J'en ai presque enragé, au sortir d'un tel feu d'artifices qui occupe plus de la première heure du film. Quel brillant je m'en-foutisme, quelle liberté débordante, quelle inspiration ! Tac, une scène on ne sait où, (un théâtre ? l'au-delà ? un cabaret ? une âme?), vlan une déambulation dans une rue bondée, et tchaf trois extraits de danse, boum des gueulantes, des parties fines, des numéros survoltés, un montage ahurissant (dans une mise en abîme savoureuse avec le travail de l'artiste Gideon), des coeurs brisés, des regrets, et Ta-là-là ta-la-là on embarque à bord d'un Concerto de Vivaldi inlassablement répété. "It's Showtime, Folks!" La vie est un cabaret, chantait Bob Fosse-Minelli quelque temps plus tôt.
Voici qu'on le touche, l'incroyable Cabaret de la vie aux numéros dingues ou pathétiques, haletants, épuisants, voici les aléas de la vie transposés, une inaccessible étoile ce rêve absolu auquel on sacrifie tant (ou auquel on voudrait tant sacrifier sans y parvenir) et qui semble glisser toujours plus avant, filer sous nos doigts pour mourir sous les feux de la rampe (quelle que soit la rampe qu'on ait choisie. La rampe de la scène n'étant ici que celle du créateur chorégraphe, se livrant personnellement au travers de Gideon).

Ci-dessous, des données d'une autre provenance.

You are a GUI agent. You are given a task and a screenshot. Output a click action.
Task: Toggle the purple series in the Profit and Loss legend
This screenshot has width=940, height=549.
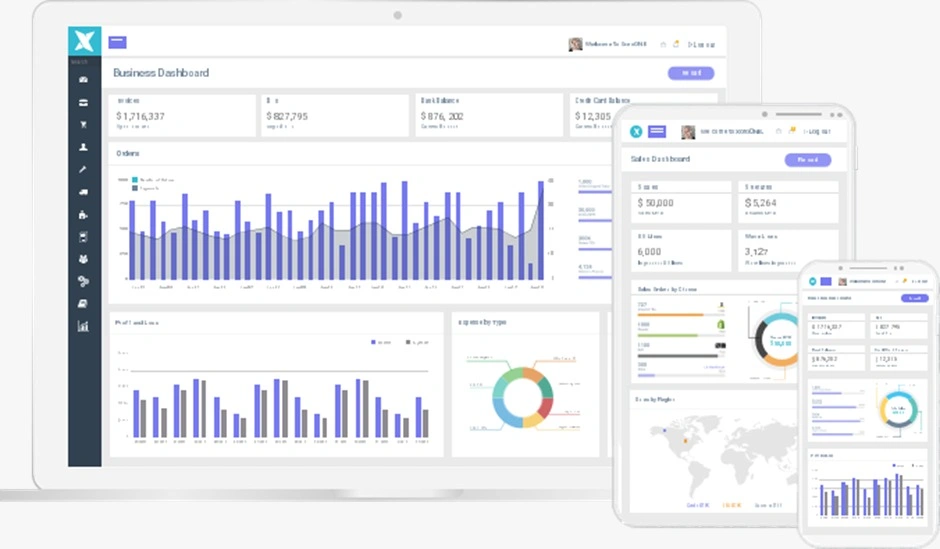pyautogui.click(x=375, y=342)
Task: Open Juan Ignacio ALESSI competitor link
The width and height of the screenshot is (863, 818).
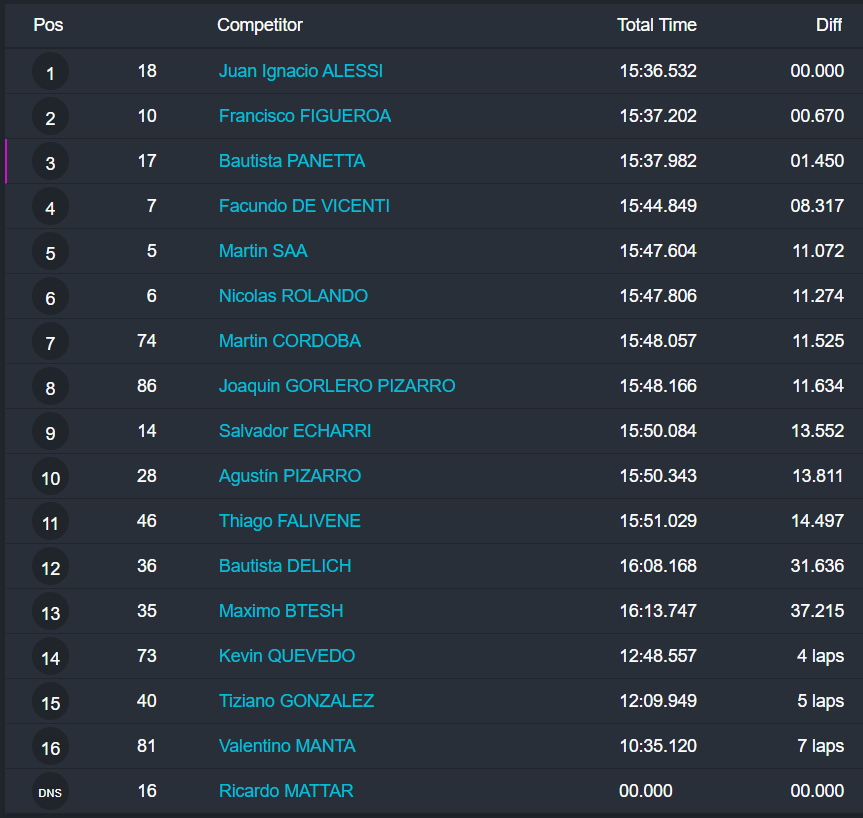Action: coord(300,71)
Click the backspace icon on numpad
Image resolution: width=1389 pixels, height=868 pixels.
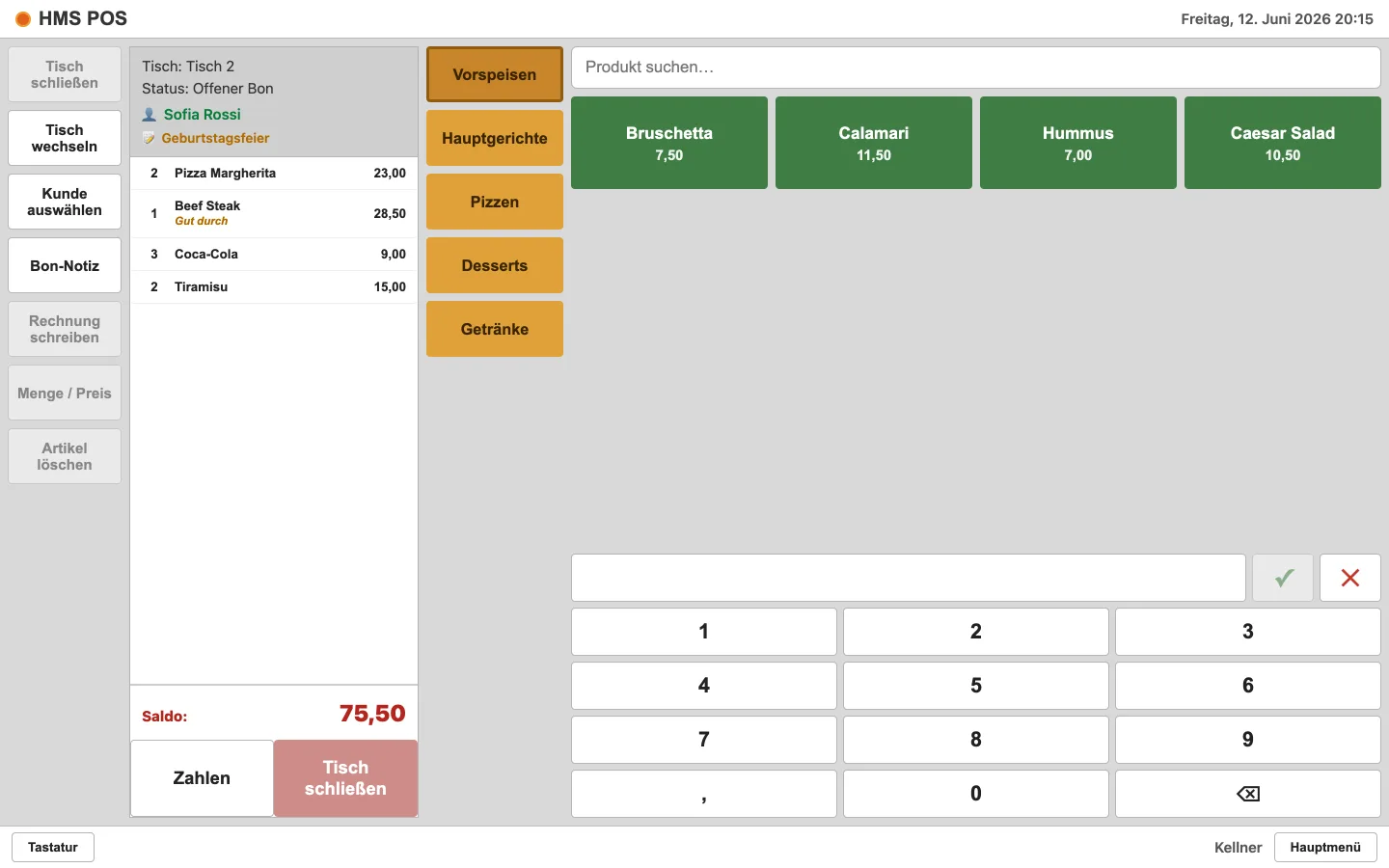(x=1247, y=794)
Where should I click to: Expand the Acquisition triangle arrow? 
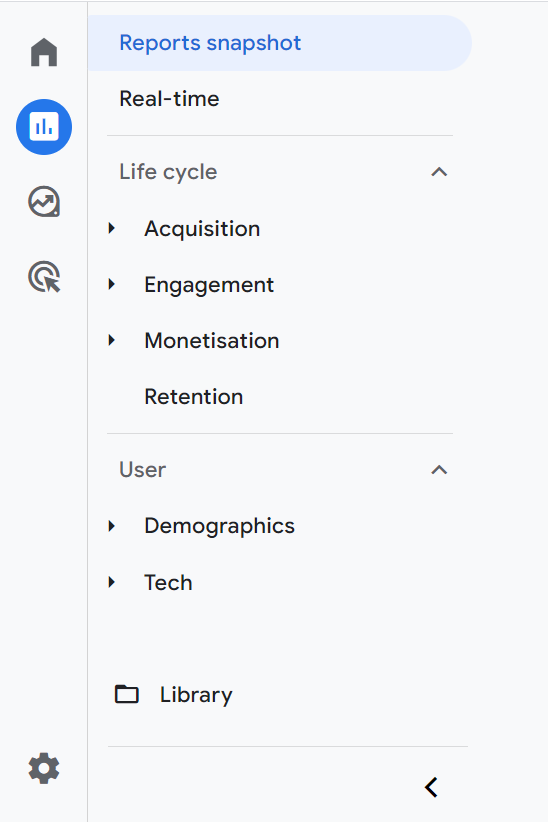111,228
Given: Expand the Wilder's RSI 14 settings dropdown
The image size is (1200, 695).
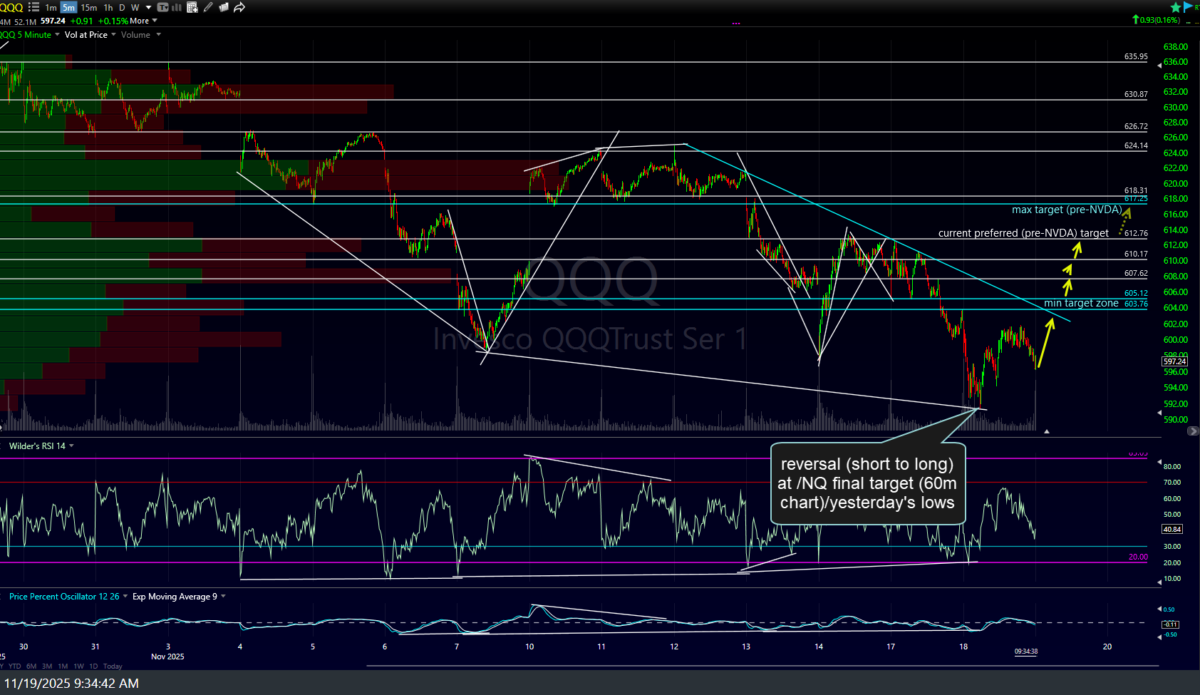Looking at the screenshot, I should click(71, 445).
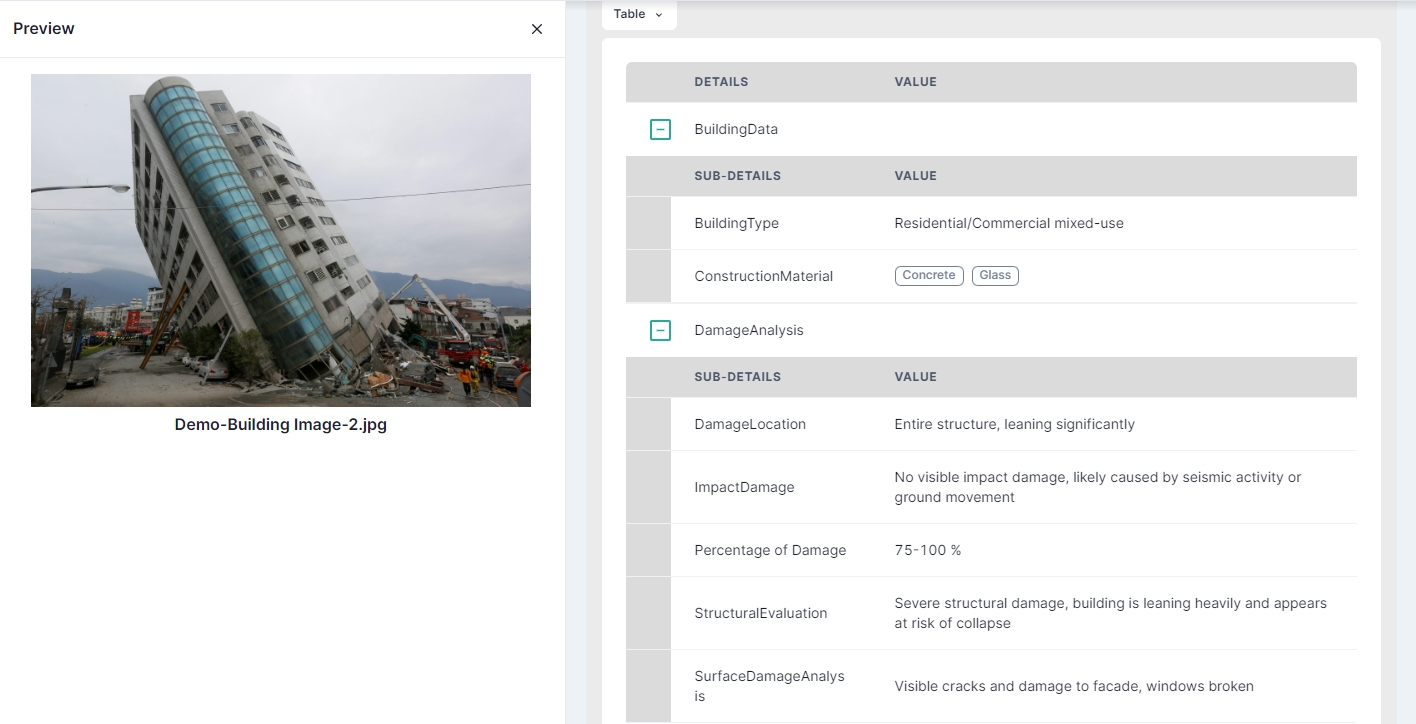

J'ai été hypnotisé par ce premier versant de comédie musicale, pourtant un genre que je n'apprécie guère, y retrouvant trop rarement le talent illustre de celui qui transcenda la chose (Gideon Fosse) et peu sensible à la danse.
Jusqu'à ce que l'édifice se fissure, et s'affaisse avec ma patience.
Tout cela vaut le détour et le risque (beaucoup ne partagent pas cette déception), il faut bien le dire. Ce n'est pas tous les jours que le cinéma s'envole.